Segundo o documento,  em pastagens áridas, os sistemas tradicionais de produção de transumância – em que a criação de gado envolve o movimento sazonal de rebanhos e seus pastores entre diferentes áreas – são altamente eficientes, o que garante produção de gado em ambientes adversos, até no Deserto do Saara. A prática antiga, presente em diversas culturas e regiões do mundo, desempenha um papel importante na conservação dos ecossistemas e da biodiversidade, permitindo a adaptação às variações climáticas e à disponibilidade de recursos naturais. 

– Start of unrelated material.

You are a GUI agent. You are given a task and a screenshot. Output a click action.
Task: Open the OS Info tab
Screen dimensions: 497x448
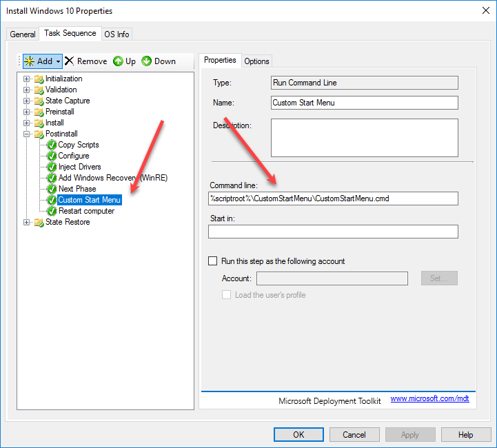click(x=116, y=34)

O sistema de produção transumância, aponta o relatório, é adotado por produtores no Mali (na África Ocidental), cuja maior parte é ocupada pelo Deserto do Saara. O sistema também está presente na pecuária bovina em Botsuana, no sul da África. Nesse dois locais, ainda segundo o relatório, a produção bovina é duas ou três vezes maior – e a um custo muito menor em recursos combustíveis não renováveis – do que a produção de sistemas de sedentários ou pecuária em condições climáticas semelhantes na Austrália e nos Estados Unidos.  A importância da pecuária na região é destacada no estudo Why Is Production of Animal Source Foods Important for Economic Development in Africa and Asia?, publicado na revista científica Animal Frontiers, em 2020. Segundo o documento, a produção de alimentos de origem animal contribui para o desenvolvimento econômico, gerando renda e emprego para criadores de gado e atores ao longo das cadeias de valor da pecuária. “Na África e na Ásia, a pecuária é um ativo, uma reserva de riqueza para a resiliência. A produção pecuária local aumenta a disponibilidade de alimentos de origem animal como fonte de proteínas e micronutrientes, necessários para uma população saudável”, diz um trecho do texto do documento. É a produção de gado mostrando a força e a resiliência, mesmo em ambientes adversos, seja no deserto, seja no Ártico.